3 Mars 2014
(maj : désolé, le texte avait sauté)
J'adore Boulogne-Billancourt. C'est ma ville, j'y suis né et j'y réside. Certes, en général, ceux qui ne connaissent pas bien Boulogne n'en ont qu'une vision parcellaire. Boulogne la bourgeoise, Boulogne l'austère, Boulogne la froide, la vieillotte, Boulogne ville à fond à droite depuis 40 ans. C'est pas faux. Mais ça évolue, ça se transforme, ça se rajeunit et ça s'améliore un peu plus tous les jours. SHAG, sa meilleure galerie d'art soit dit en passant (voir ici : http://s-h-a-g.fr), y contribue aussi. Mais ce qui me fait surtout aimer Boulogne, c'est sa particularité : Boulogne est double, schyzophrène. Car contrairement à une majorité de villes, Boulogne ne s'est pas faite autour d'un cœur (en général l'église) mais de deux. Alors bien sûr, la première pierre de l'édifice boulonnais, ce fut l'église, copie de celle de Boulogne-sur-Mer, érigée en 1319 et 1320 et qui fédéra ses premiers habitants.
Mais Boulogne, c'est surtout un cœur populaire et ouvrier. Quand Louis XIV s'installa à Versailles, tous les nobles de la cour passaient par la toute nouvelle route pavée (l'actuelle avenue Jean-Baptiste Clément, prolongeant les deux ronds-points en haut de la carte) reliant Passy à Saint-Cloud. Et comme tous ces nobles avaient beau être nobles, ils étaient sales quand même, ils laissaient leur linge sur leur passage vers Versailles à des blanchisseurs fraîchement installés et le récupéraient au retour.

_EXERCICE PROPOSÉ A_
Répondez aux questions suivantes à partir du texte sur Boulogne-Billancourt.
(i) En quelles années l'église de Boulogne a-t-elle été érigée ?
(ii) De quelle église cette église est-elle la copie ?
(iii) Comment s'appelle aujourd'hui la route pavée qui reliait Passy à Saint-Cloud ?
_EXERCICE PROPOSÉ B_
Recopiez fidèlement le passage du texte sur Boulogne-Billancourt qui va de « Mais Boulogne, c'est » jusqu'à « récupéraient au retour. ».

_LIGNES DE DONNÉES_
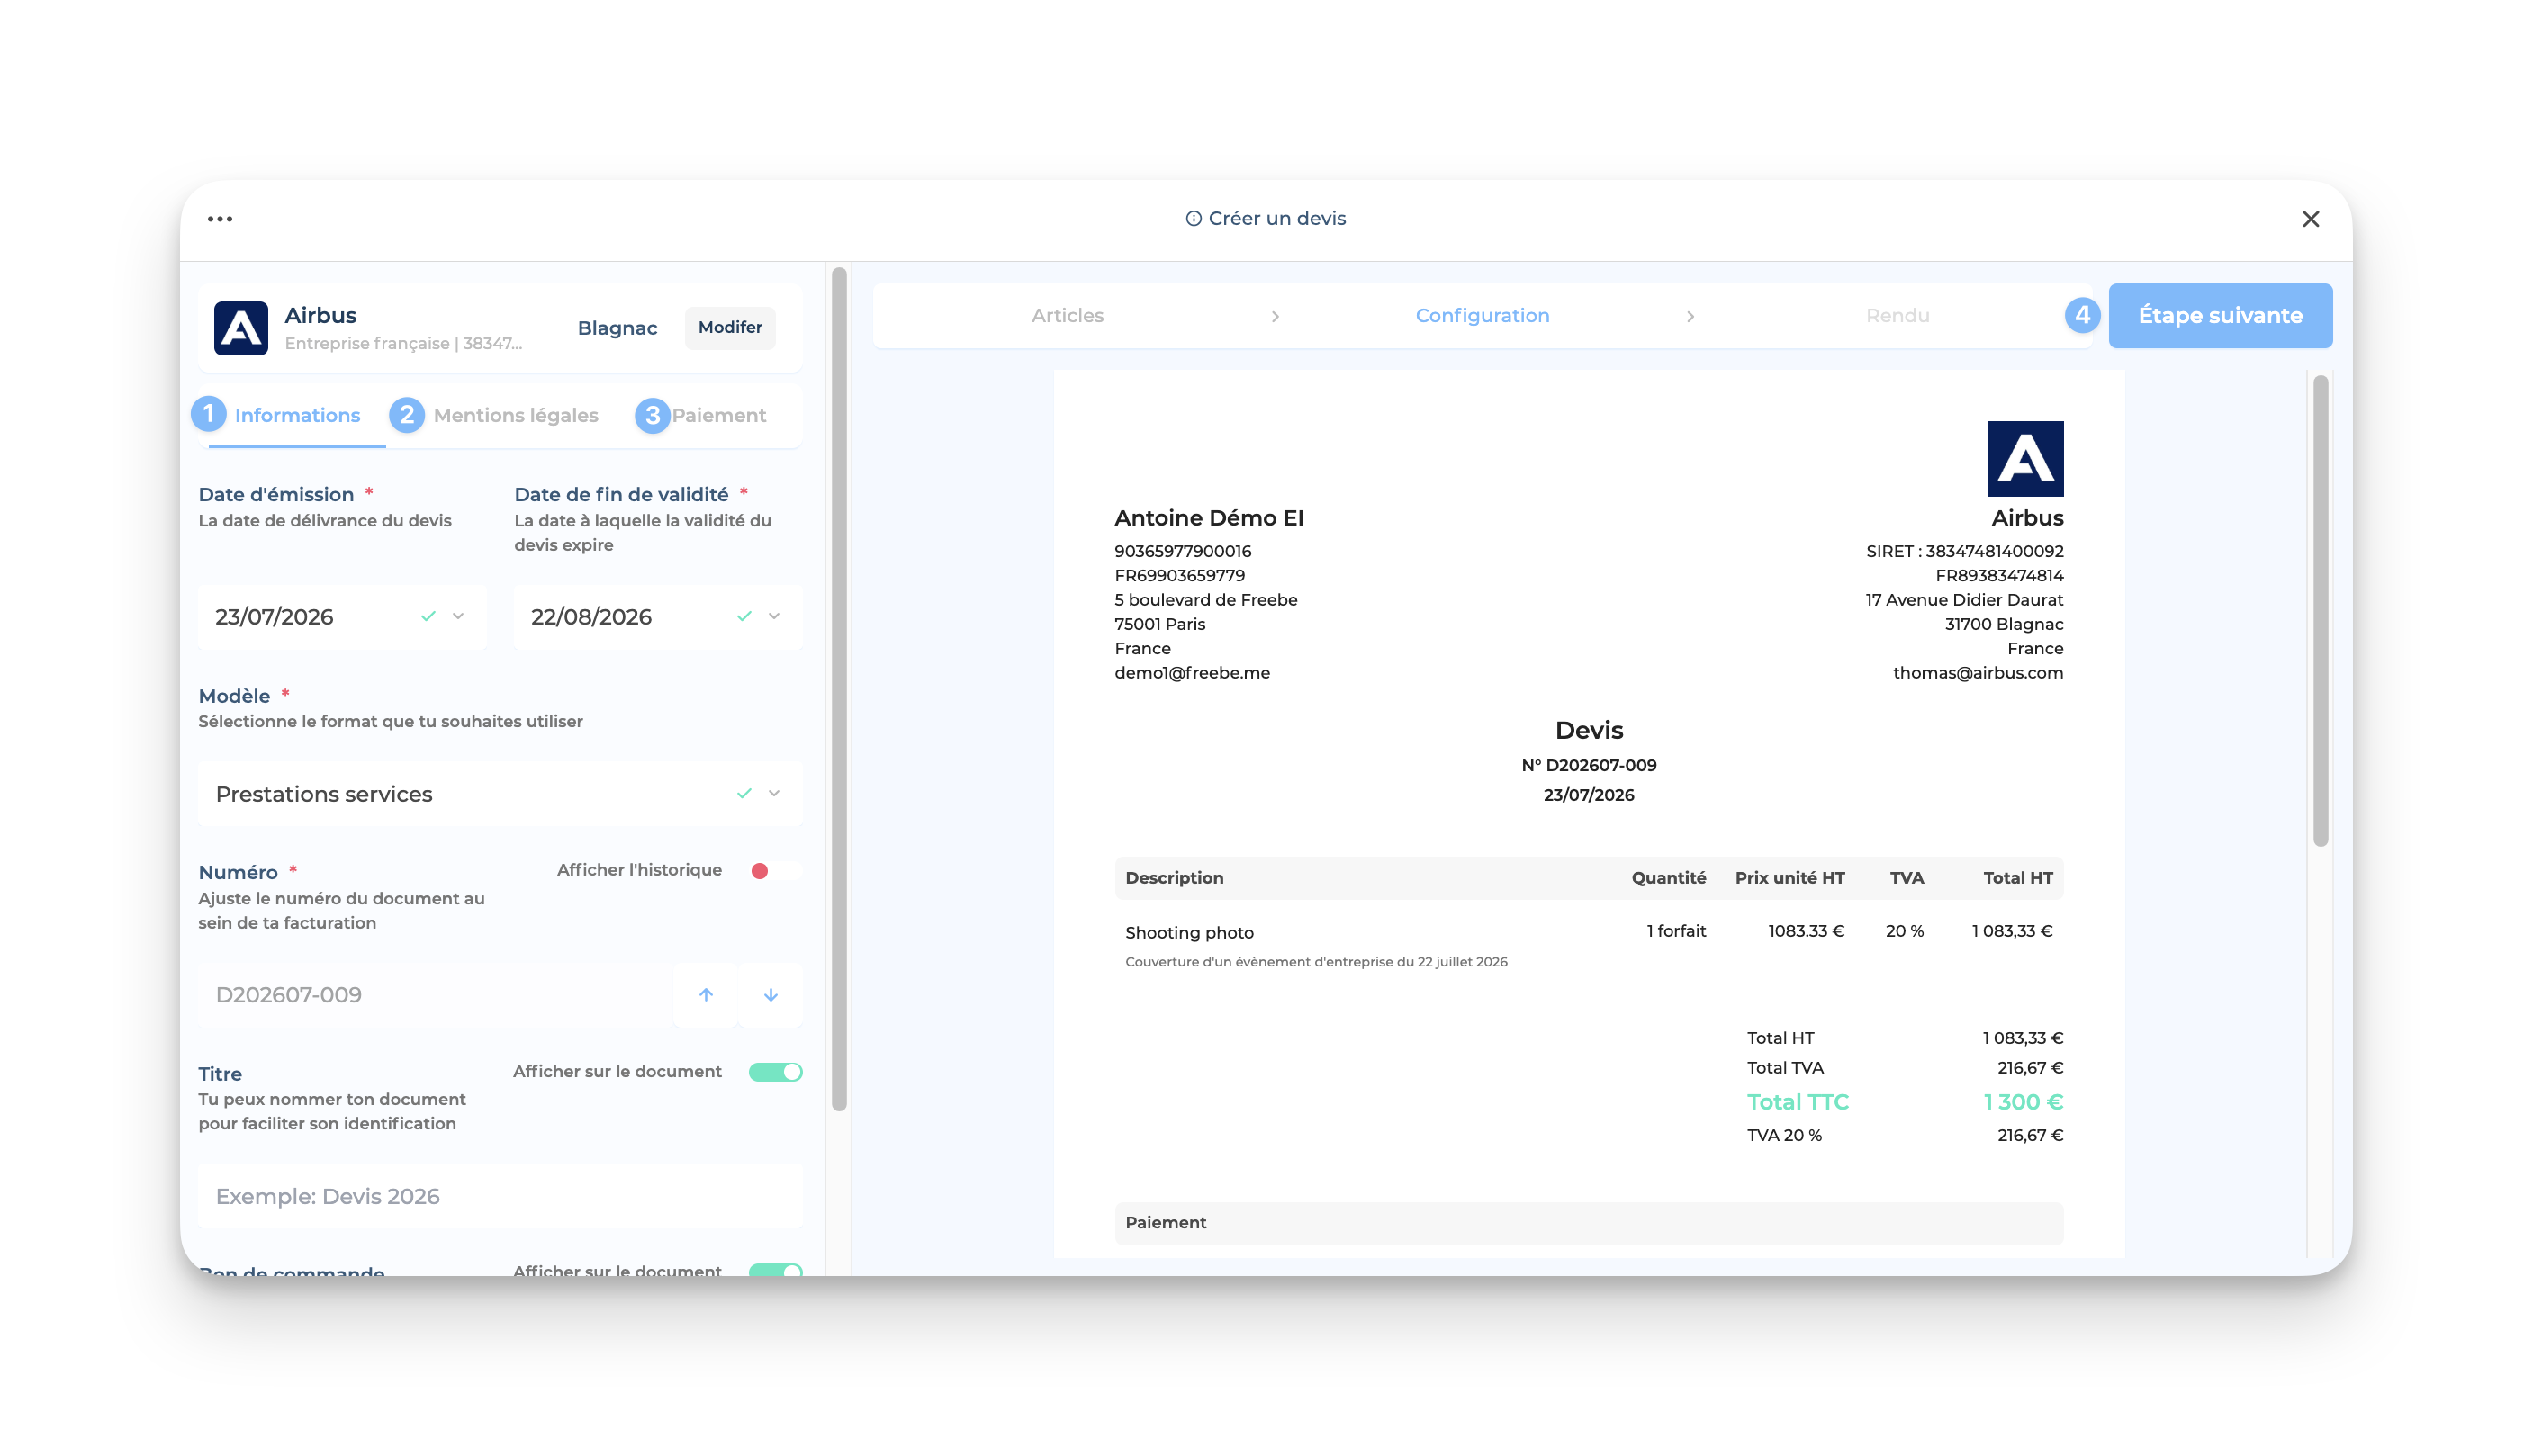
Task: Decrement quote number with down arrow
Action: coord(771,995)

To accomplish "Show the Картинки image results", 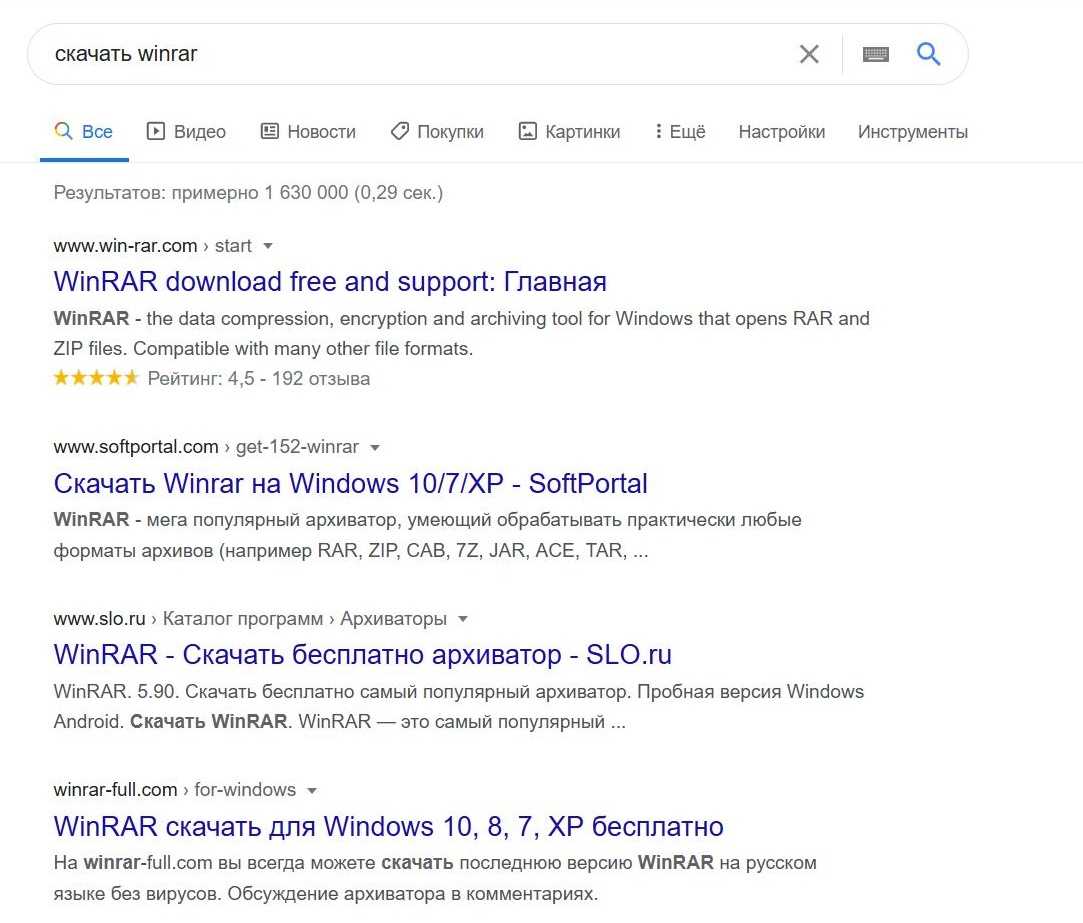I will 569,131.
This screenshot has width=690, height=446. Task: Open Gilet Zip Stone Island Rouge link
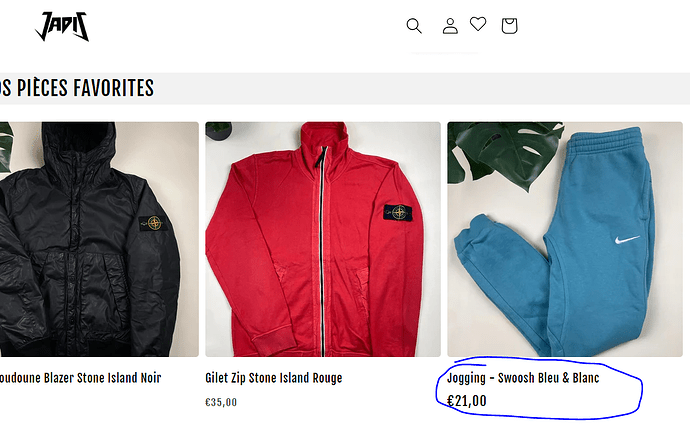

_RÉPONSE ATTENDUE A_
(i) En 1319 et 1320.
(ii) De celle de Boulogne-sur-Mer.
(iii) L'avenue Jean-Baptiste Clément.

_RÉPONSE ATTENDUE B_
Mais Boulogne, c'est surtout un cœur populaire et ouvrier. Quand Louis XIV s'installa à Versailles, tous les nobles de la cour passaient par la toute nouvelle route pavée (l'actuelle avenue Jean-Baptiste Clément, prolongeant les deux ronds-points en haut de la carte) reliant Passy à Saint-Cloud. Et comme tous ces nobles avaient beau être nobles, ils étaient sales quand même, ils laissaient leur linge sur leur passage vers Versailles à des blanchisseurs fraîchement installés et le récupéraient au retour.